Hans Bague Jassin atau yang lebih dikenal dengan HB Jassin adalah seorang pengarang, penyunting dan kritikus sastra asal Gorontalo. Ia dijuluki Paus Sastra Indonesia oleh sastrawan Gajus Siagian (alm.). Saat itu berkembang suatu keadaan dimana seseorang dianggap sastrawan yang sah bila HB Jassin sudah 'membaptisnya'. Meski kedengaran berlebihan, namun begitulah adanya.
Jassin menyelesaikan pendidikan dasarnya di Balikpapan, kemudian ikut ayahnya pindah ke Pangkalan Brandan, Sumatera Utara, dan menyelesaikan pendidikan menengahnya di sana. Pada saat itu ia sudah mulai menulis dan karya-karyanya dimuat di beberapa majalah. Jassin sempat bekerja sukarela di kantor Asisten Residen Gorontalo selama beberapa waktu sampai akhirnya ia menerima tawaran Sutan Takdir Alisjahbana untuk bekerja di penerbitan Balai Pustaka tahun 1940. Setelah itu ia menjadi redaktur dan kritikus sastra pada berbagai majalah budaya dan sastra di Indonesia, seperti Pandji Poestaka, Mimbar Indonesia, Zenith, Sastra, Bahasa dan Budaya, Horison, dll.

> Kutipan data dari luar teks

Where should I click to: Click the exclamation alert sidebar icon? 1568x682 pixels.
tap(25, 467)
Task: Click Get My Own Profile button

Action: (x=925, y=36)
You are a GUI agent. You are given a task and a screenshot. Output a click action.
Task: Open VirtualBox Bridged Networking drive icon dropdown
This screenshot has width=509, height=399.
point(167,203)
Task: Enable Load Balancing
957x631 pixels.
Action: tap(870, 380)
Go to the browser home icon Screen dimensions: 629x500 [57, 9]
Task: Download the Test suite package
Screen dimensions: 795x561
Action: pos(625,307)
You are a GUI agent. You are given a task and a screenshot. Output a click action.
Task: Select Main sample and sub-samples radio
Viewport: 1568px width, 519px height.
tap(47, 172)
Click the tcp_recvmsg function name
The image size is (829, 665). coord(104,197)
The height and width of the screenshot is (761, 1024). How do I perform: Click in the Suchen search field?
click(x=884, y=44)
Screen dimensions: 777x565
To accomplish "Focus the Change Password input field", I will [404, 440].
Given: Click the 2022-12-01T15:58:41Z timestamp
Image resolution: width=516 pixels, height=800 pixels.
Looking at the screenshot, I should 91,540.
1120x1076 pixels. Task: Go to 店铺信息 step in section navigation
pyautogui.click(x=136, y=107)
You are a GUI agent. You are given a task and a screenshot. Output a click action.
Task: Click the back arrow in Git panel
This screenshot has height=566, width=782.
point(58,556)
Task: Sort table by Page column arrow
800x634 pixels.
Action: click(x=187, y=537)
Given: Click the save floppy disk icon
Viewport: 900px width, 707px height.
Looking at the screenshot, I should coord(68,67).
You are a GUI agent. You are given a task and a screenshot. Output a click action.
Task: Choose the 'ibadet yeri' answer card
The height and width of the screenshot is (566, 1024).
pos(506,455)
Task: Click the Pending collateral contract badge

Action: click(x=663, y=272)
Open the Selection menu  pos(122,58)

Kritik Jassin umumnya bersifat edukatif dan apresiatif, serta lebih mementingkan kepekaan dan perasaan daripada teori ilmiah sastra. Beberapa peristiwa dan kontroversi pernah melibatkan Jassin karena kritiknya, salah satunya saat ia membela Chairil Anwar (1956) yang dituduh sebagai plagiat. Ia juga turut menandatangani Manifesto Kebudayaan tahun 1963 yang membuatnya dipecat dari Lembaga Bahasa Departemen P&K dan staf pengajar UI. Demikian pula ketika ia memuat cerpen Langit Makin Mendung karya Ki Panji Kusmin di majalah Sastra tahun 1971. Karena menolak mengungkapkan nama asli pengarang cerpen yang isinya dianggap 'menghina Tuhan', Jassin dijatuhi hukuman penjara satu tahun dengan masa percobaan dua tahun.
Jassin telah menikah tiga kali. Istri pertama, Tientje van Buren, perempuan Indonesia yang suaminya orang Belanda yang disekap Jepang, pisah cerai. Lalu Arsiti, ibu dua anaknya, meninggal pada 1962. Sekitar 10 bulan kemudian, ia menikahi gadis kerabatnya sendiri, Yuliko Willem, yang terpaut usia 26 tahun dengannya dan memberinya dua anak.
Sejarah mencatat, sepanjang hidupnya Jassin telah menumpahkan perhatiannya mendorong kemajuan sastra dan budaya di Indonesia. Berkat ketekunan, ketelitian dan ketelatenannya, ia dikenal sebagai kritisi sastra terkemuka sekaligus dokumentator terlengkap. Kini, kurang dari 30 ribu buku dan majalah sastra, guntingan surat kabar dan catatan-catatan pribadi pengarang yang dihimpunnya tersimpan di Pusat Dokumentasi Sastra HB Jassin, Taman Ismail Marzuki, Jakarta.
Jassin meninggal pada usia 83 tahun, hari Sabtu dini hari pada 11 Maret 2000, saat dirawat akibat penyakit stroke yang sudah dideritanya selama bertahun-tahun. Sebagai penghormatan, ia dimakamkan dalam upacara kehormatan militer 'Apel Persada' di Taman Makam Pahlawan Nasional Kalibata, Jakarta.